אנכי ד' אלקיך אשר הוצאתיך מארץ מצרים מבית עבדים.
“I am Hashem your God who took you out of the land of Egypt, from the house of slavery.”(Shemos 20:2)
The commentators ask why Hashem doesn’t say, “I am Hashem your God who created you.” The Exodus showed Hashem’s might in a specific era, whereas by pointing out that He created us we would be even more convinced of our obligation to serve Him.
The Gemara says (Shabbos 88b) that when Hashem wanted to give the Torah to the Jewish people, the heavenly angels objected by demanding, “Give your beauty to the heavens!” Why did the angels demand the Torah for themselves only now, when Hashem decided to give it to man? They could have requested it before.
The Chida answers in the name of the Rishonim that when a person puts his house for sale, his neighbor must be given the right of first refusal to purchase the house. This halacha is known as the law of bar metzra (Bava Kama 114a). The angels never requested the Torah because it was not “for sale,” but now that it was about to be given away, they claimed that as neighbors, they deserve a chance to purchase the Torah before anyone else can make an offer.
If so, why indeed did Hashem give the Torah to the Jewish people, when the angels had a valid claim to it based on the law of bar metzra? According to most halachic authorities, when a person sells his house, his neighbor has the first right to buy it, unless the person is selling it to his own son. If the owner wishes to give the house to his child, he may do so despite his neighbor’s desire to purchase it. So now we understand that since Bnei Yisroel are Hashem’s children, as it says “My firstborn son Yisroel” (Shemos 4:24), they had a right to receive the Torah despite the angels’ objections.
With this explanation, we can understand what the Gemara says (Shabbos 87a) that Moshe added another day before Matan Torah on his own accord. According to all opinions in the Gemara the Torah was given on Shabbos (ibid. 86b). Why did Moshe feel that it is so important for the Torah to be given on Shabbos? The reason for this is that when we observe Shabbos we demonstrate that we are Hashem’s children. When a non-Jew observes Shabbos he commits a capital offense. This is so because Shabbos is compared to Hashem’s staff, and when someone uses the king’s personal staff he deserves to be killed (Sanhedrin 2:5; Derech Hashem 3:2). The Jewish people are entitled to observe Shabbos, because a son is permitted to use his father’s staff. When we observe Shabbos, we demonstrate that we are Hashem’s children.
This is why the Torah was given on Shabbos, to demonstrates that the Jewish people are Hashem’s children and the angels can have no claims to the Torah due to the law of bar metzra.
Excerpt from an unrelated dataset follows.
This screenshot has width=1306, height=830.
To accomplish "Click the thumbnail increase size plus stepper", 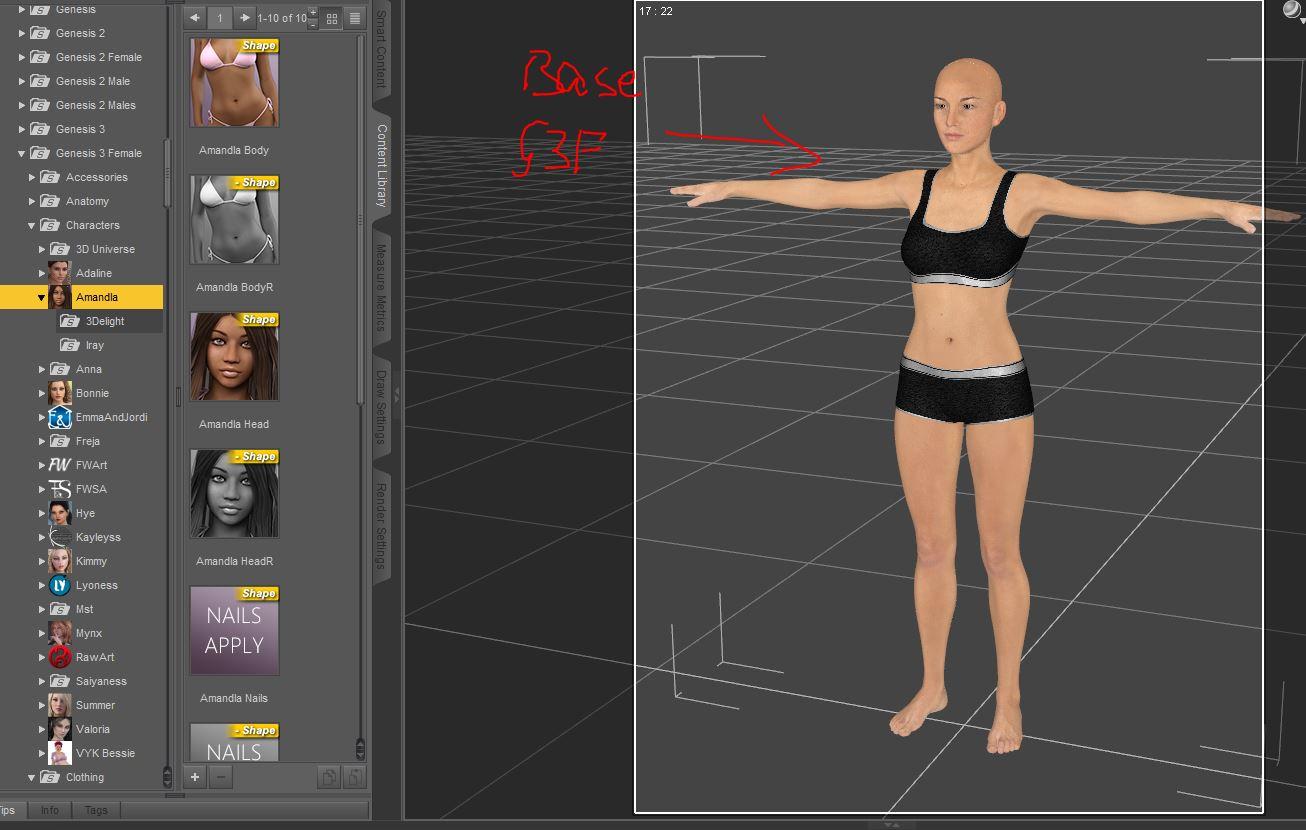I will pos(313,12).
Therefore, Hashem is telling the Jewish people: “I am Hashem your God who took you out of Mitzrayim.” The word Mitzrayin (Egypt) hints at the word metzra. Hashem is telling us that although the angels desired the Torah and claimed that it belongs to them, Hashem “pulled us out of the law of bar metzra” by declaring us His children. And therefore, since we are His children, we are required to serve Hashem and we may not worship any foreign deities.
It says in Bamidbar (28:6): “The Steady Offering that was done at Mount Sinai.” Why does the verse say “at Mount Sinai” when in fact the daily offering was not brought at Mount Sinai?
Indeed, the Steady Offering was not brought at Mount Sinai, but this verse is reminding us that whenever it is being offered it must be brought with the same unity as when Bnei Yisroel stood at Mount Sinai. The Jewish people camped at Sinai with complete unity of spirit. This unity must remain “steady” – forever. This message is also hinted at in the verse “and you shall sanctify yourself today and tomorrow” (Shemos 19:10). The Bnei Yisroel were required to maintain the same level of sanctification and achdus“tomorrow,” in later times.
Hashem told Moshe: “When you will take out the nation from Egypt they will serve God on this Mountain.” (Shemos 3:12) What service was required of the Jewish people at the Mountain? All they had to do was accept the Torah; Hashem was the One who did everything.
The service required of Bnei Yisroel was to be united together as one. This is hard work; it is difficult for the Jewish people to shed all of their differences and stay together. But we managed to be united at Matan Torah, which shows us that it is possible; it could be done. May Hashem help us that we should once again unite “as one person, with one heart,” Amen.